Fig. 5: GhDP1 and GhAKR13D2 collaboratively facilitate extracellular hydroxylation under oxidative condition.

a Structural model of the GhDP1–GhAKR13D2 heterodimeric complex associated with hemigossypol (1). The structure was predicted by AlphaFold3, with GhDP1_A1 shown in green and GhAKR13D2_A3 in purple. 1 (yellow) is modeled in the active site of GhDP1_A1, positioned in close proximity to two key residues, R145 and Y102. The lower panel highlights the predicted hydrogen bonding interactions between 1 and the catalytic residues, with distances (in Å) indicated in red. Gray numbers indicate the positions of carbon atoms in 1. b Characterization of dirigent activities in vitro using apoplastic fluids from N. benthamiana leaves transiently expressing GhDP1_A1, GhDP1_A1 mutants, and control (empty vector), with 1 as the substrate. Extracted ion chromatograms (EICs) at m/z 277.1067 and m/z 519.2013 indicate 3 and 4, respectively. c, d Functional characterization of GhAKR13D2_A3 and GhDP1_A1 in the presence of Cu²⁺ by in vitro assays.
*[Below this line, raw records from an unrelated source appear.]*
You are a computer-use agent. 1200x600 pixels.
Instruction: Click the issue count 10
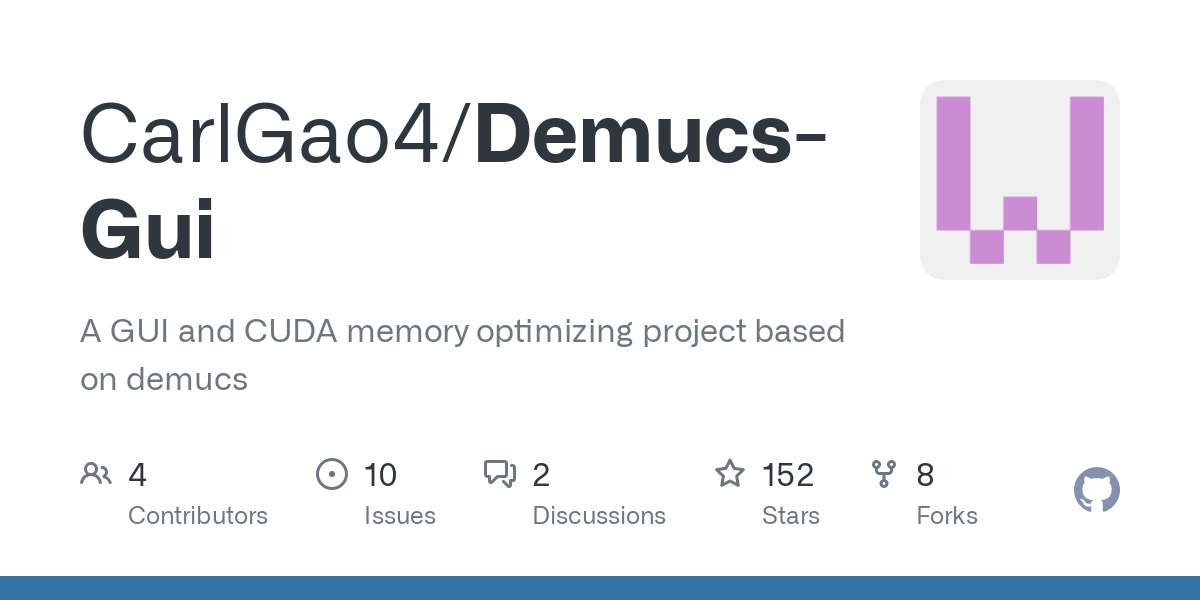(x=381, y=475)
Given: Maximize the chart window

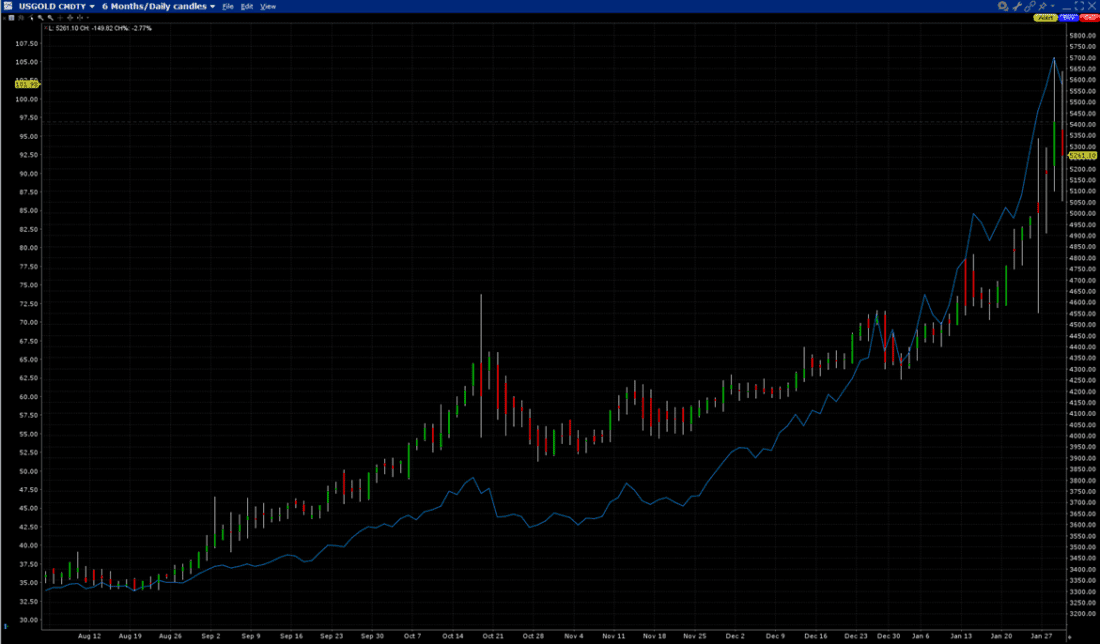Looking at the screenshot, I should (1079, 6).
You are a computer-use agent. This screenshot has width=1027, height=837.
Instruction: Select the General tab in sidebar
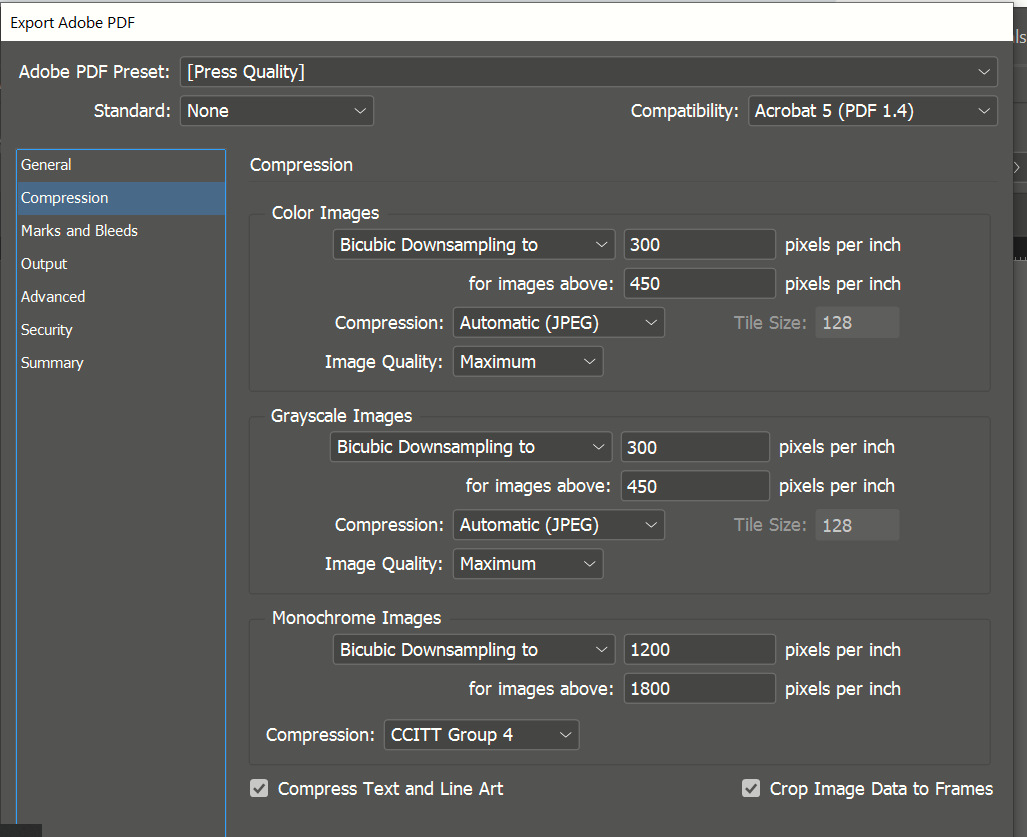47,165
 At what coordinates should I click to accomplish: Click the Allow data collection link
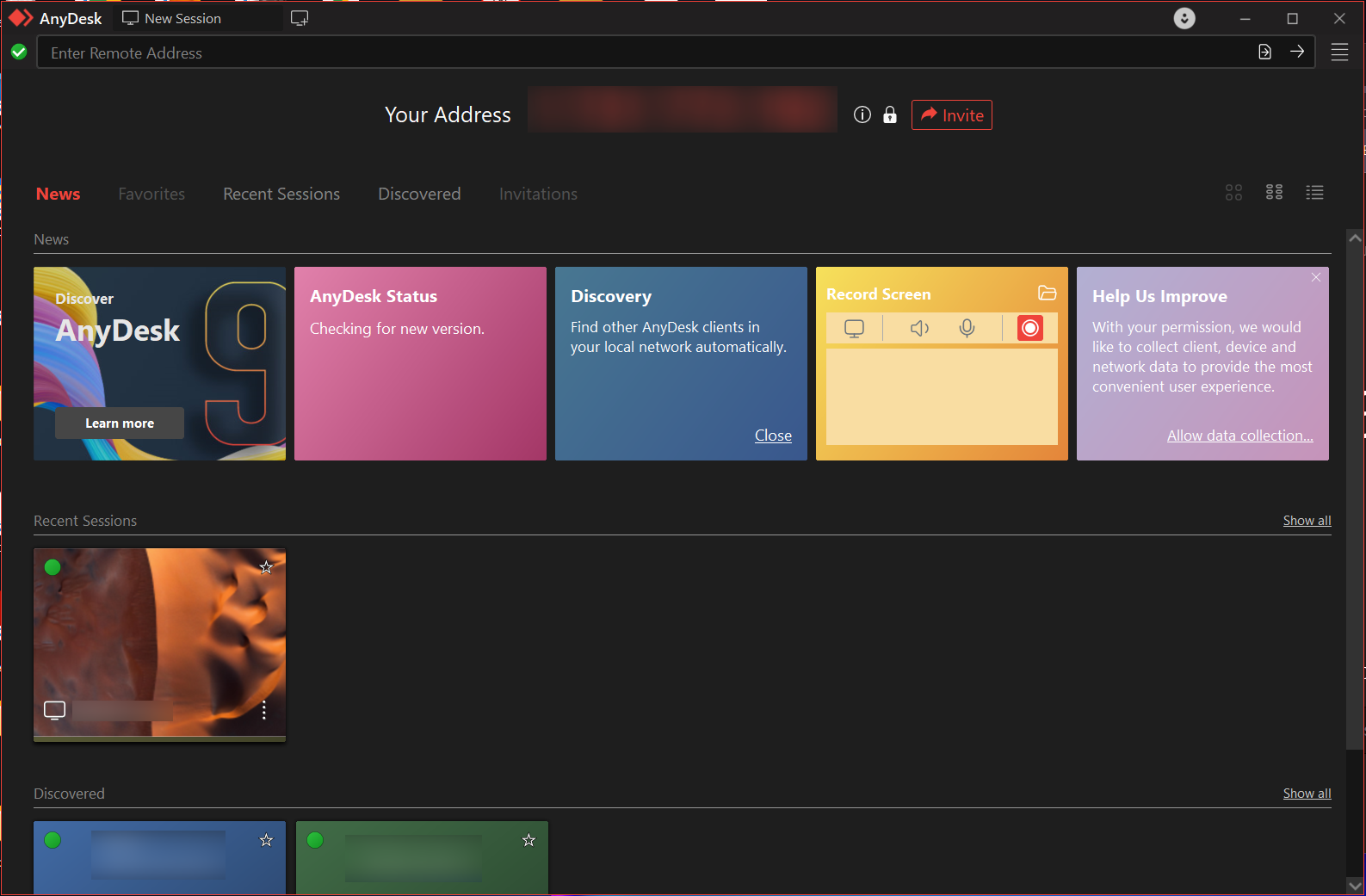click(1239, 436)
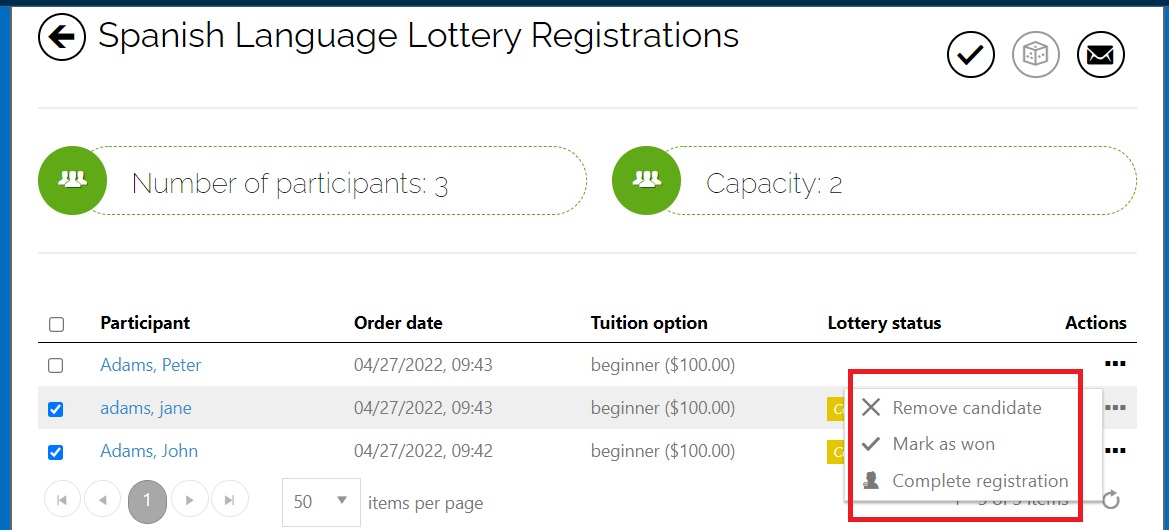
Task: Uncheck the box for adams, jane
Action: click(x=56, y=409)
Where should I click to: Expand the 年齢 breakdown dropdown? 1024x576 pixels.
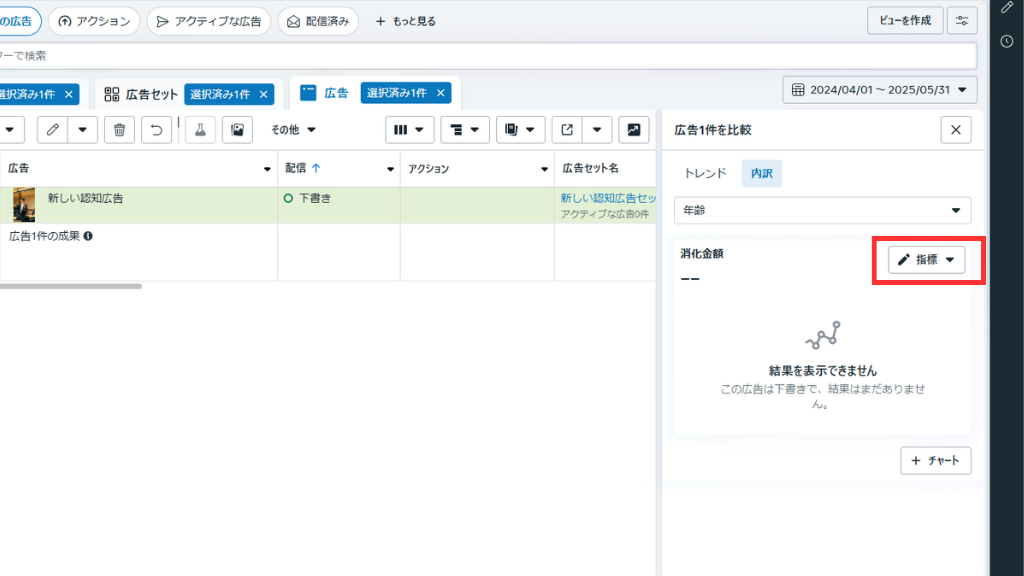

Chromatographic peaks corresponding to 2 (c) and 3 (d) were detected at EICs m/z 277.1067 and m/z 275.0914, respectively, in positive mode. e LC-MS detection of hydroxylation products of 1 by GhDP1_A1, GhAKR13D2_A3 and homologous proteins of GhAKR13D2_A3 in vitro, in the presence of Cu²⁺. The hydroxylation product 2 was detected by LC-MS with an EIC at m/z 277.1067. The homologous proteins of GhAKR13D2_A3 were derived from Escherichia coli (NP_414953.2), Saccharomyces cerevisiae (NP_014068.1), Chlamydomonas reinhardtii (Cre11.g467622.t1.1), Physcomitrella patens (Pp3c6_770V3.1), Selaginella moellendorffii (270369), A. thaliana (AT1G60690.1), Solanum lycopersicum (Solyc01g097390.2.1), Drosophila melanogaster (NP_996068.1), Danio rerio (XP_021329604.1), Mus musculus (XP_006501119.1), and Homo sapiens (NP_751892.1). The right panel shows quantitative comparisons of hydroxylation product (2) levels, with and without AKRs. Data are presented as mean ± s.d. (n = 3 independent experiments); significance was determined by unpaired two-tailed t-tests. The product level in the group without AKR protein was set to 1. f Phylogenetic analysis and amino acid sequence alignment of GhAKR13D2 proteins across different kingdoms including microorganisms, animals and plants. Conserved catalytic sites are marked by red asterisks, while black asterisks denote NADP(H) binding sites. Source data are provided as a Source Data file.